Generate synthetic data at scale using Isaac Sim or custom simulation environments

Isaac Sim SDG

Train models with diverse datasets across distributed GPU clusters

Model Training

Train policies for robots using data-parallel reinforcement learning

Reinforcement Learning

Validate models in simulation with hardware-in-the-loop testing

Hardware In The Loop

Transform and post-process data for iterative improvement

Working with Data

Benchmark system software on actual robot hardware (NVIDIA Jetson, custom platforms)

Hardware Testing

Bring Your Own Infrastructure#

Flexible Compute

Connect any Kubernetes cluster to OSMO—cloud (AWS EKS, Azure AKS, Google GKE), on-premise clusters, or embedded devices like NVIDIA Jetson.
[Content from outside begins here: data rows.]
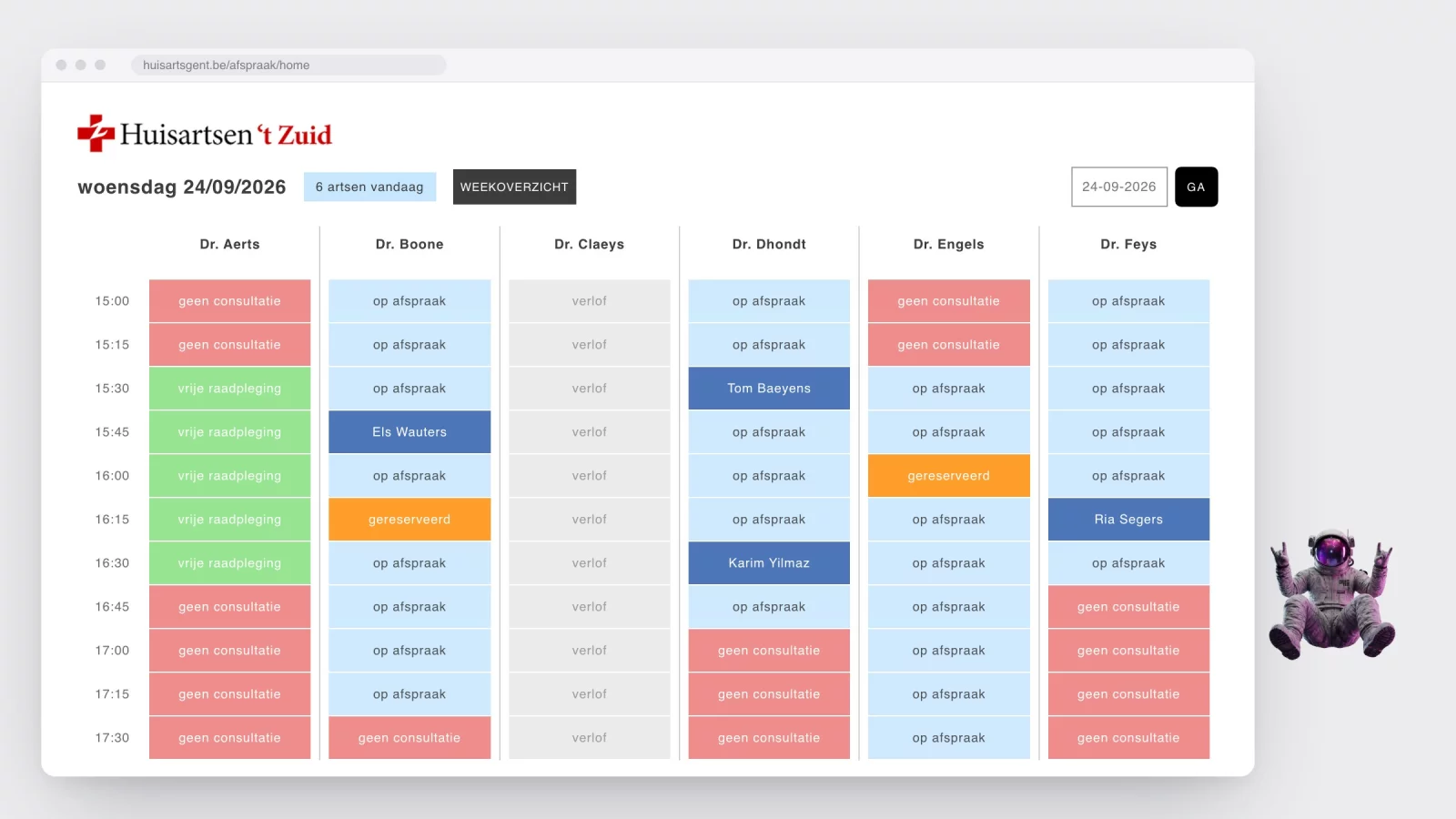The width and height of the screenshot is (1456, 819).
Task: Click the browser address bar
Action: (288, 65)
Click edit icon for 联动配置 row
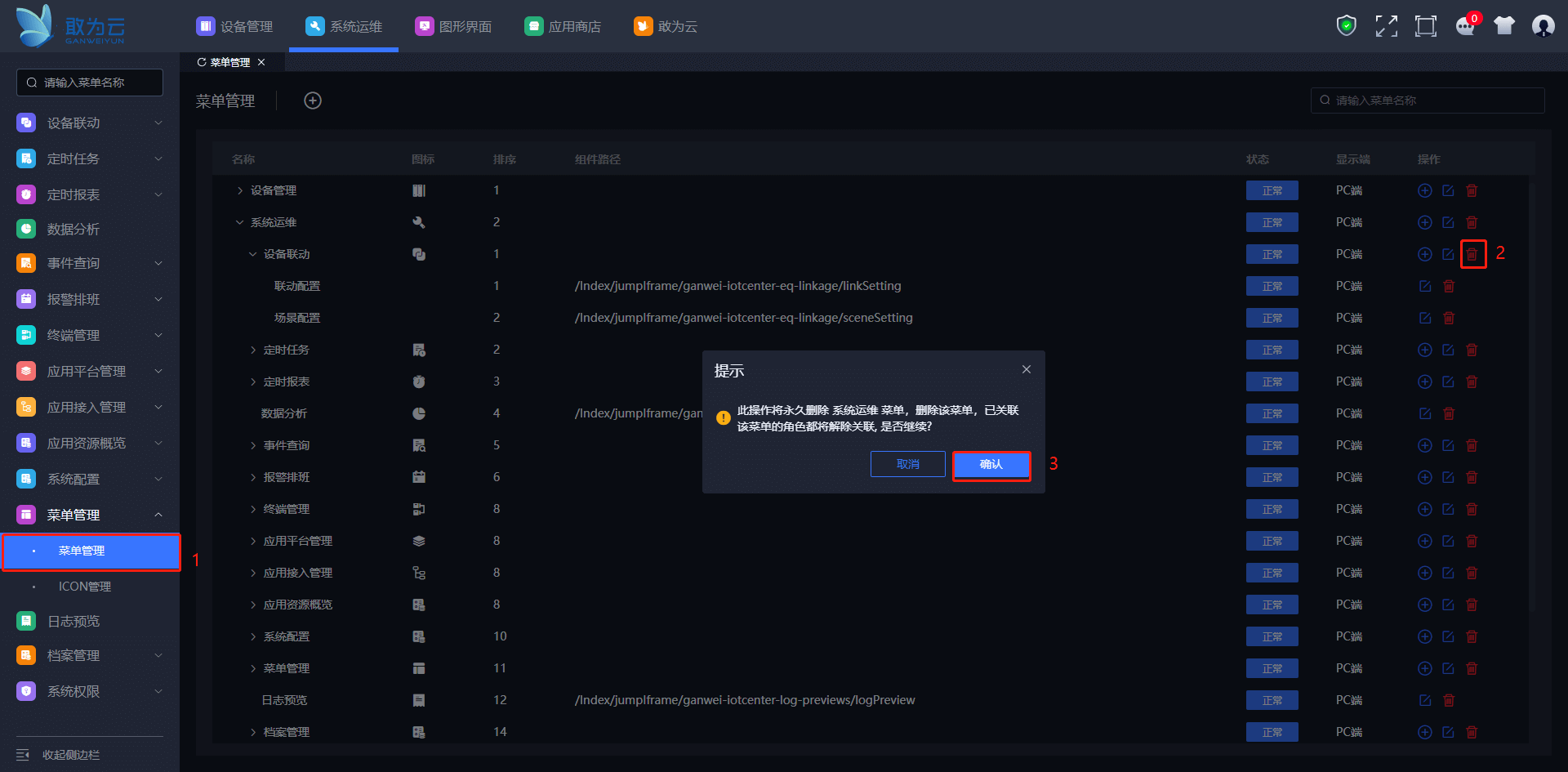Viewport: 1568px width, 772px height. click(1425, 286)
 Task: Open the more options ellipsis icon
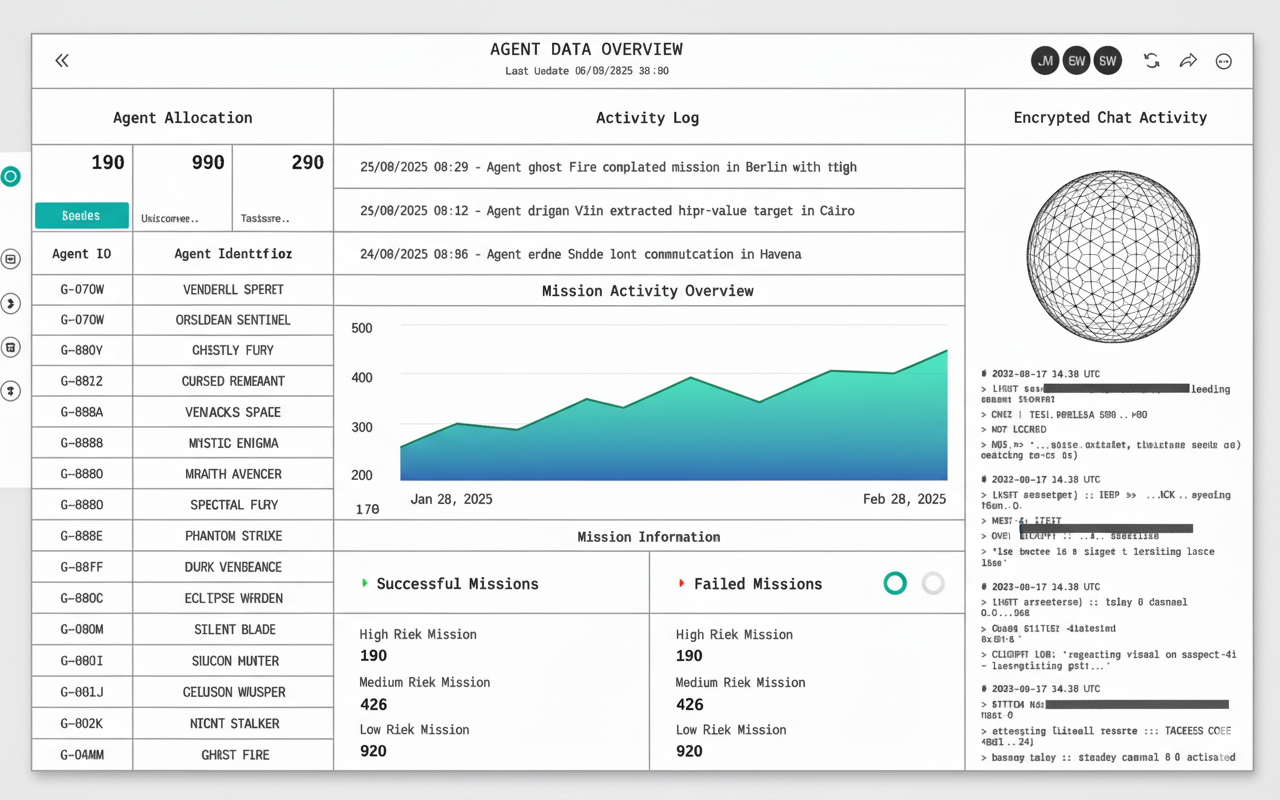pos(1223,61)
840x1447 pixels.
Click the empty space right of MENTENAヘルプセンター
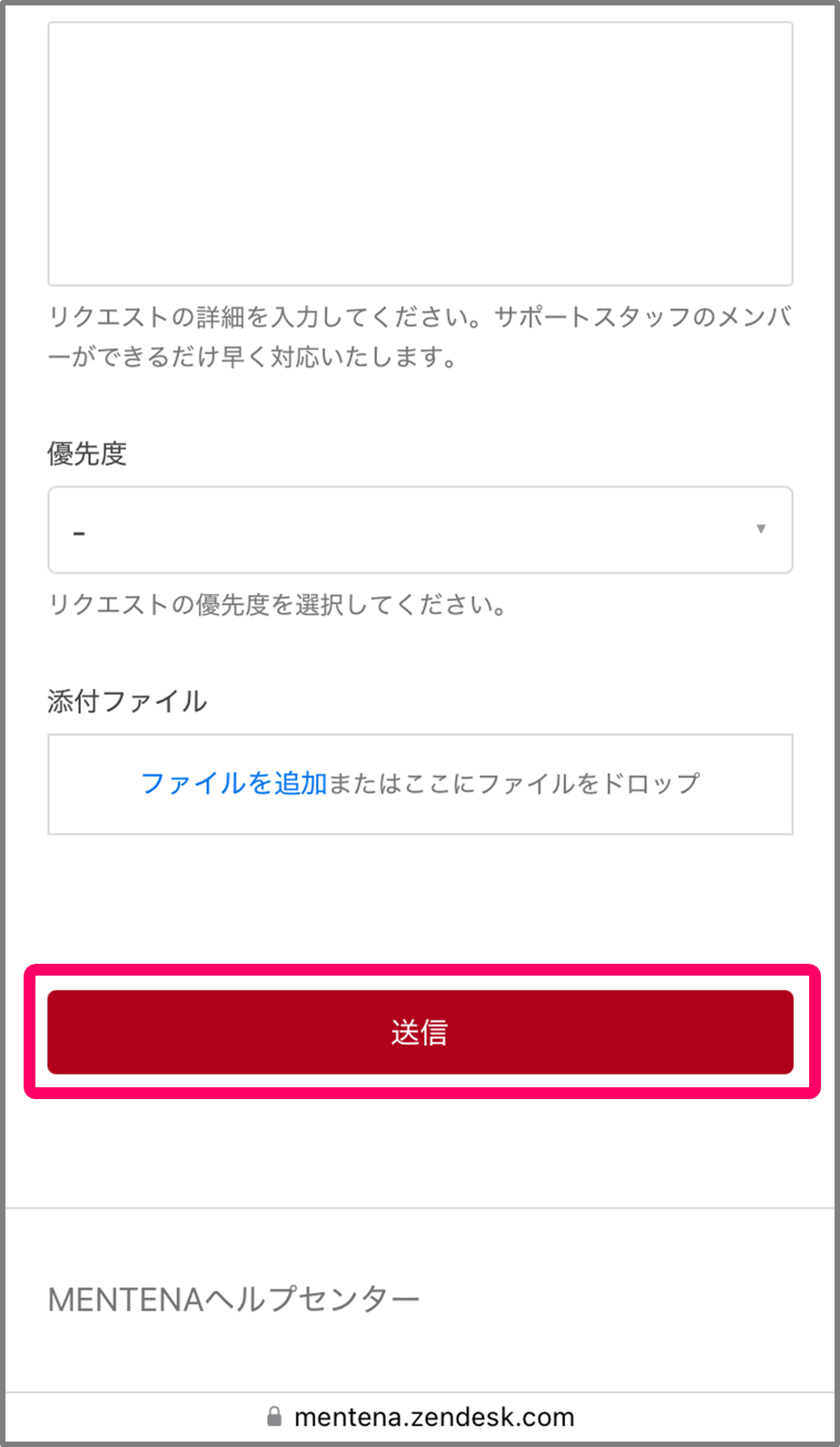[x=627, y=1299]
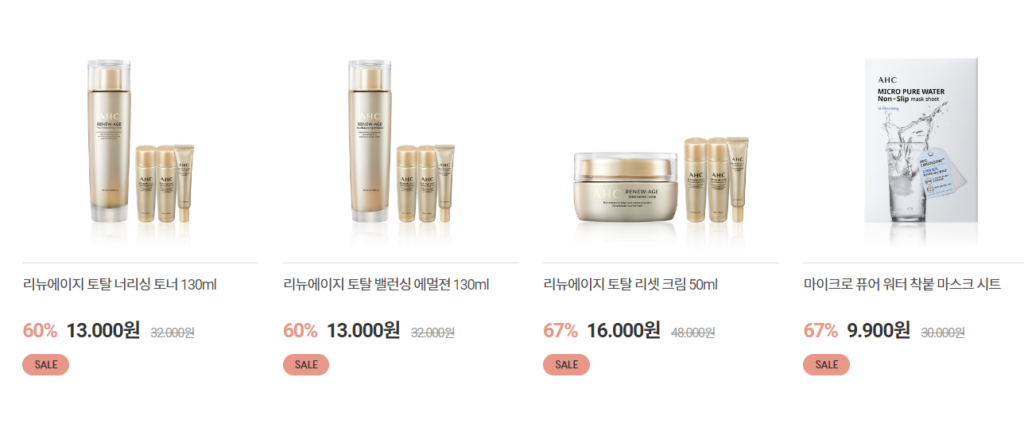Click the emulsion's 13.000원 sale price
The height and width of the screenshot is (424, 1024).
pos(363,331)
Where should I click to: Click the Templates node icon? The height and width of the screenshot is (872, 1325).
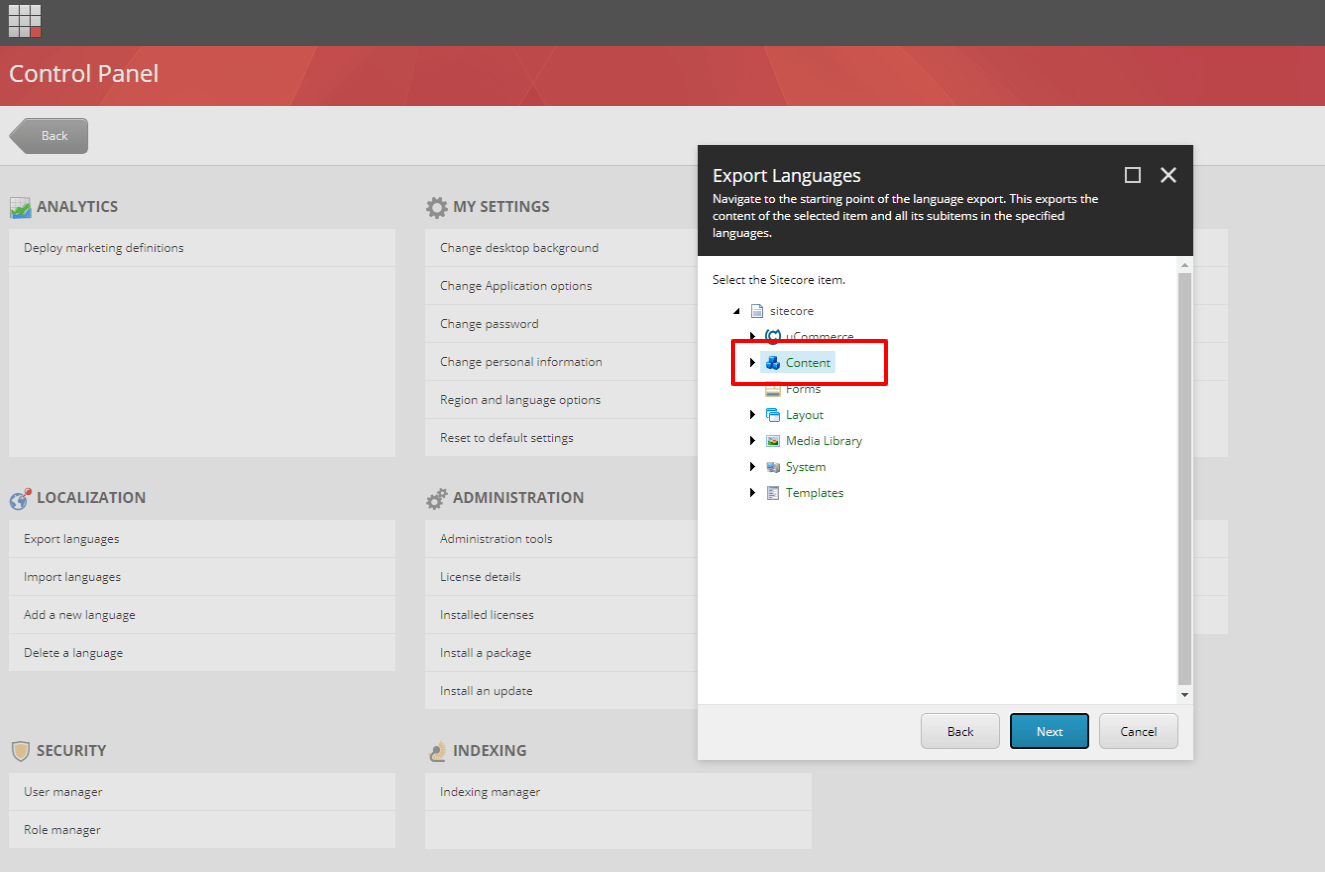(x=772, y=493)

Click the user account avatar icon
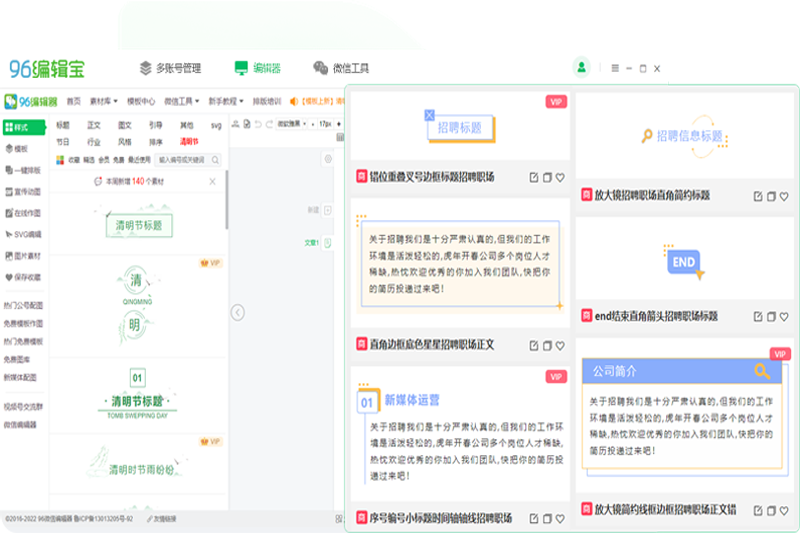581,68
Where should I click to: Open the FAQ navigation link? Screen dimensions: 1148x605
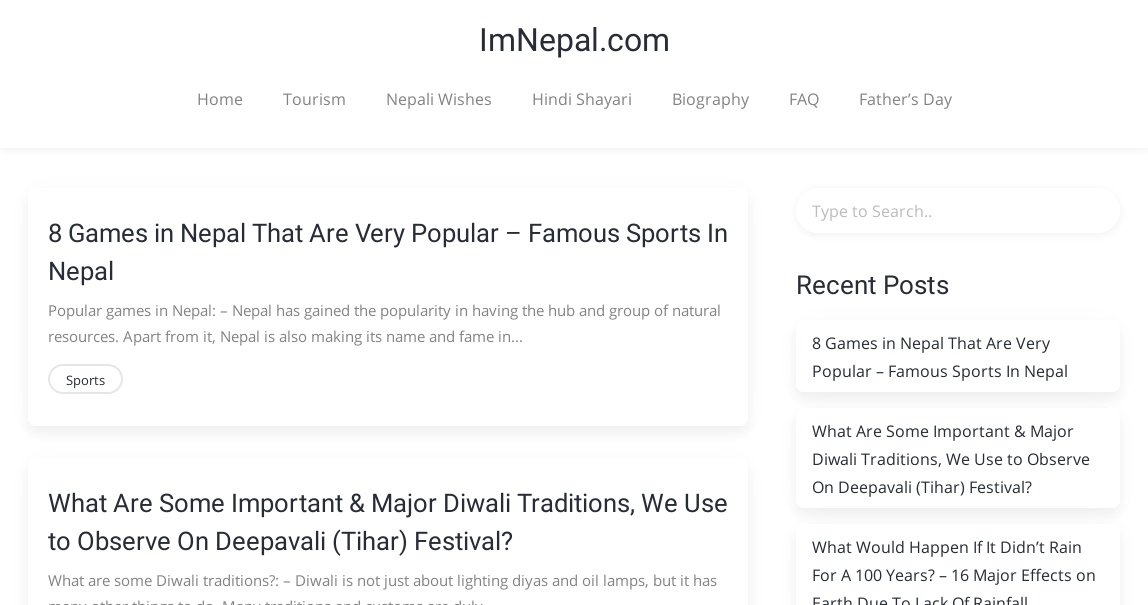(x=804, y=99)
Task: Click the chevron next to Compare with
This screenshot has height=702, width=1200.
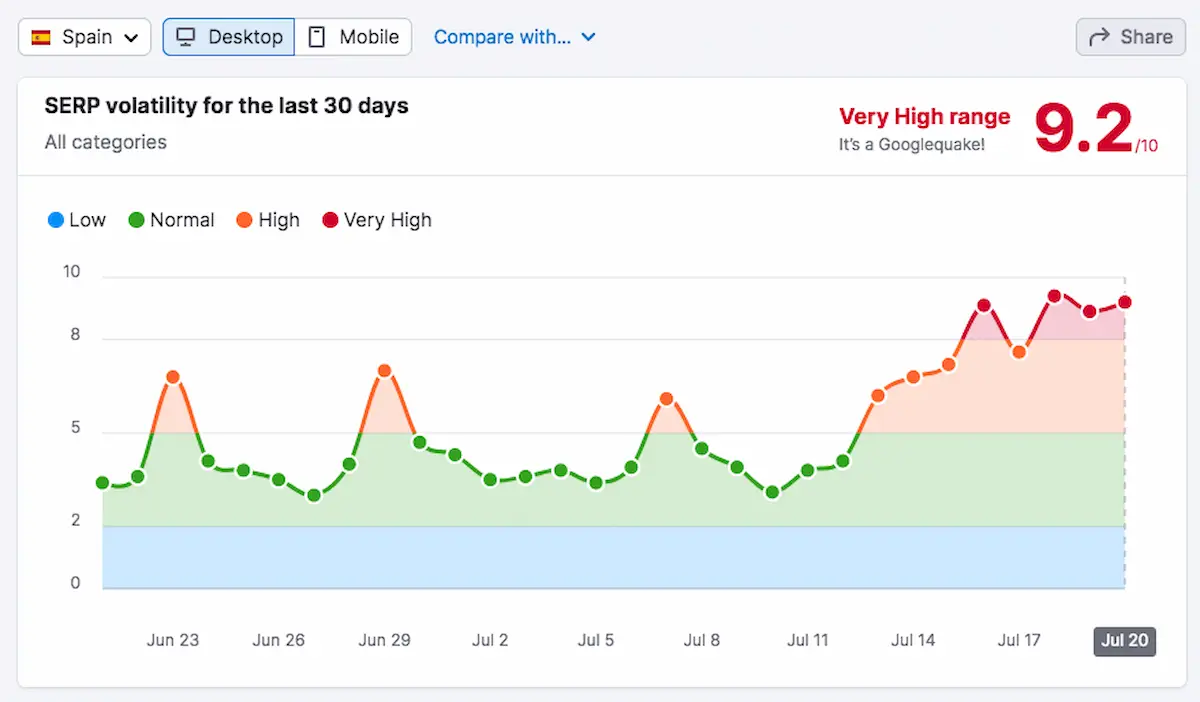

OSMO enables you to share resources efficiently, optimizing for GPU utilization across heterogeneous hardware.

Flexible Storage

Connect any S3-compatible object storage or Azure Blob Storage. Store datasets and models with automatic version control, content-addressable deduplication, and seamless access across all compute backends.